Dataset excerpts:
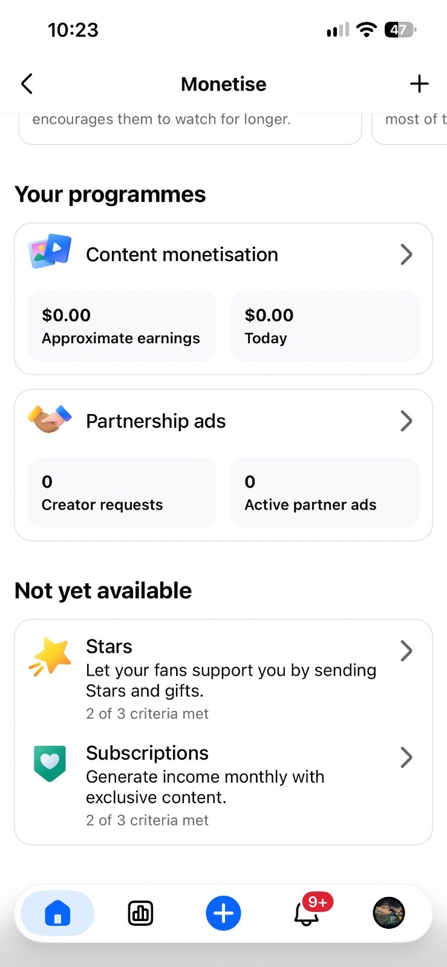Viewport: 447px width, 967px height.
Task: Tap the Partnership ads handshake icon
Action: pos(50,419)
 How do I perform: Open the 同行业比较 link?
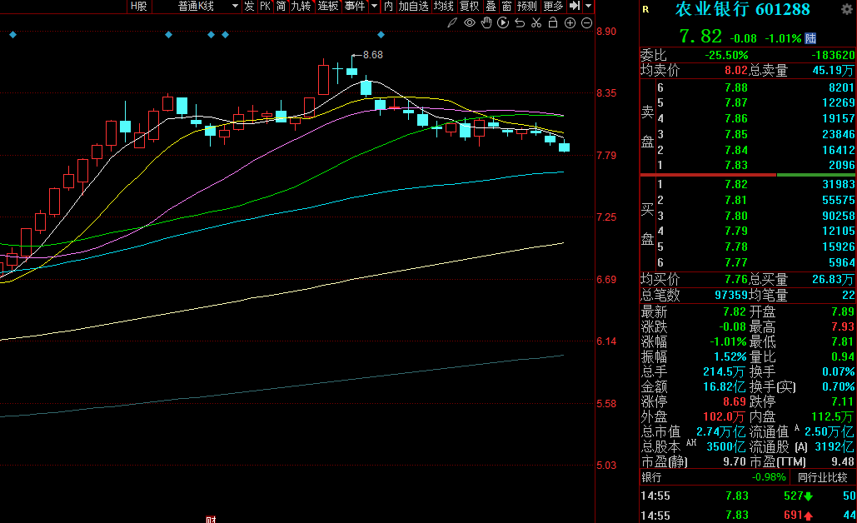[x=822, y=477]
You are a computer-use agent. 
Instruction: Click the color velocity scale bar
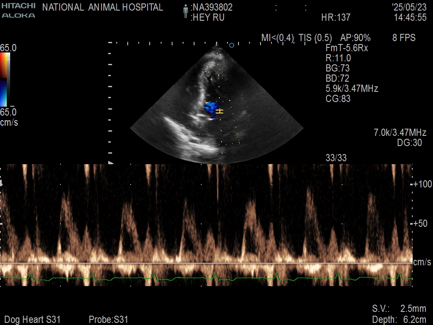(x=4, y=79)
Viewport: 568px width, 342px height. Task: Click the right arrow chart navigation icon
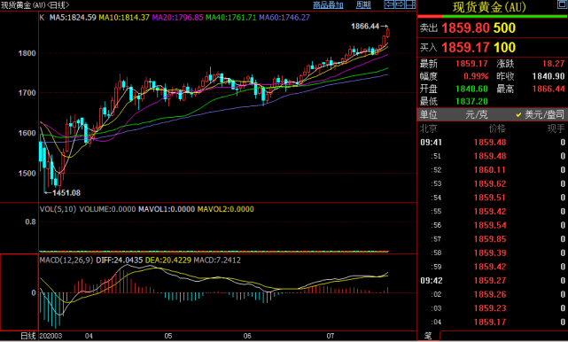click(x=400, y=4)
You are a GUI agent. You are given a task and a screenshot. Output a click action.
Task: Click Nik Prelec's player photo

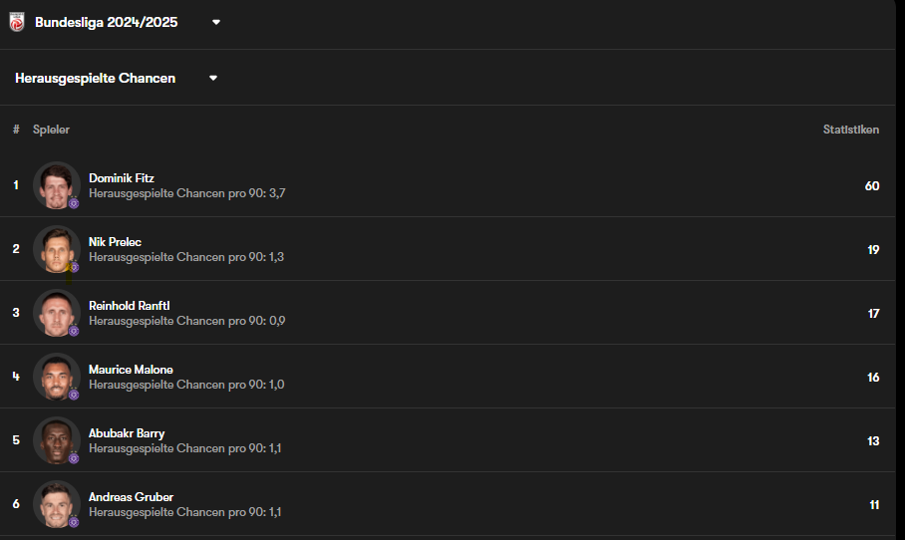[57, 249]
...
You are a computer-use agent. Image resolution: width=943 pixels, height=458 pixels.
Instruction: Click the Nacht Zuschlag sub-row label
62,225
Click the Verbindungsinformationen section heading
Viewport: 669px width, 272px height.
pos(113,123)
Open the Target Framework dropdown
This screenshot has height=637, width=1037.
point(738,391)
...
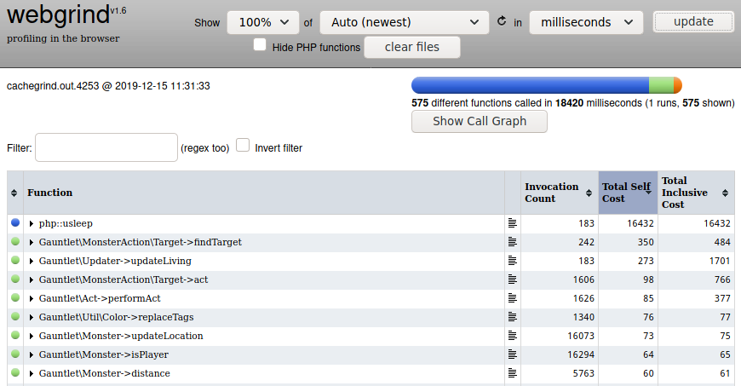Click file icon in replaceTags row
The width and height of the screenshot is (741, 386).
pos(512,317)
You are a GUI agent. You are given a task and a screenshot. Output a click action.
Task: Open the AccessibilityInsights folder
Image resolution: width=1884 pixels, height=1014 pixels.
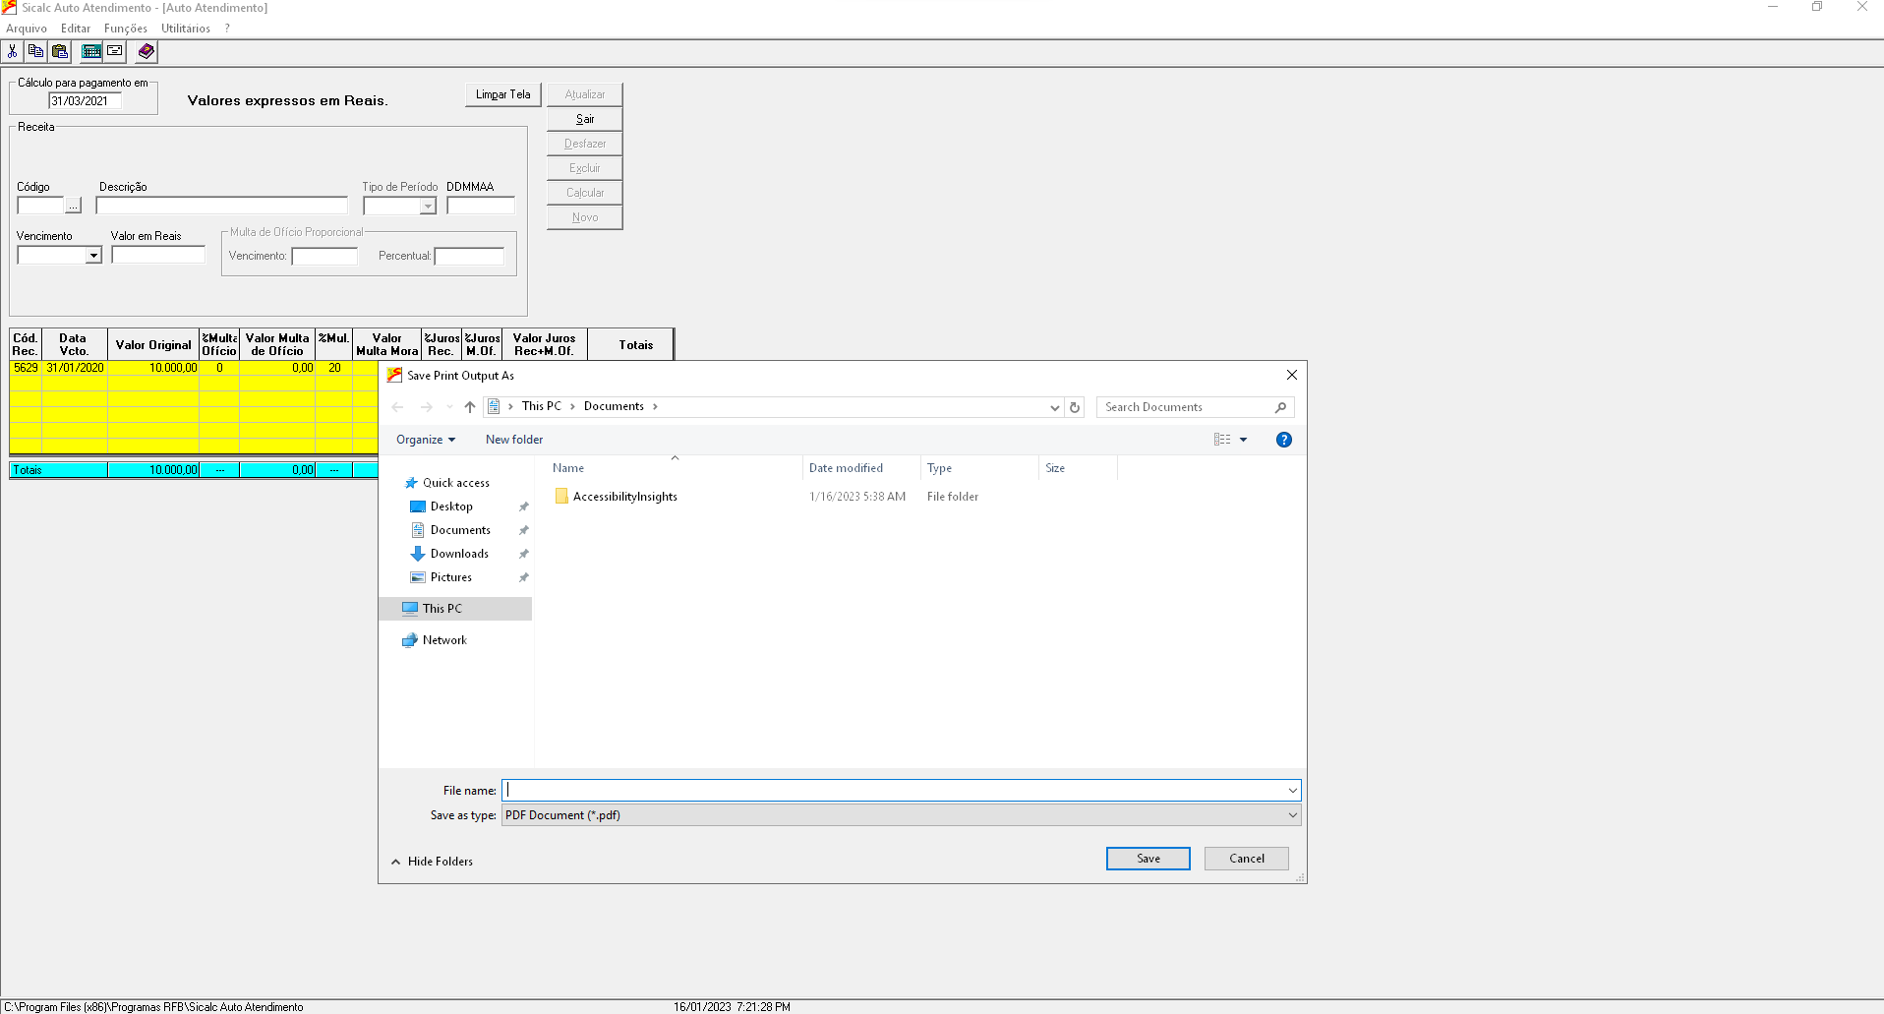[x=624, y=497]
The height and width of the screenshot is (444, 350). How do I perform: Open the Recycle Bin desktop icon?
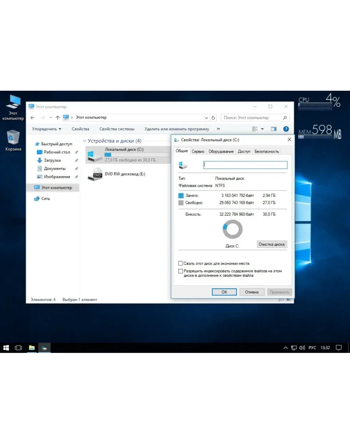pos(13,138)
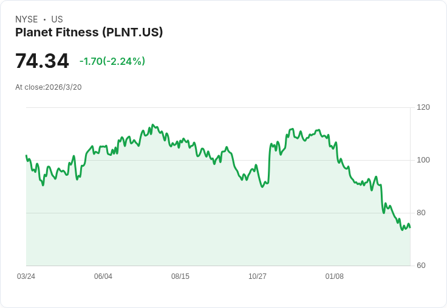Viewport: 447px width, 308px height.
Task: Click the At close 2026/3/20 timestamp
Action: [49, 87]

## TASK ITEM
The only acceptable answer is a number: how many lines in the data above hold the word "agent".

## TASK RESPONSE
4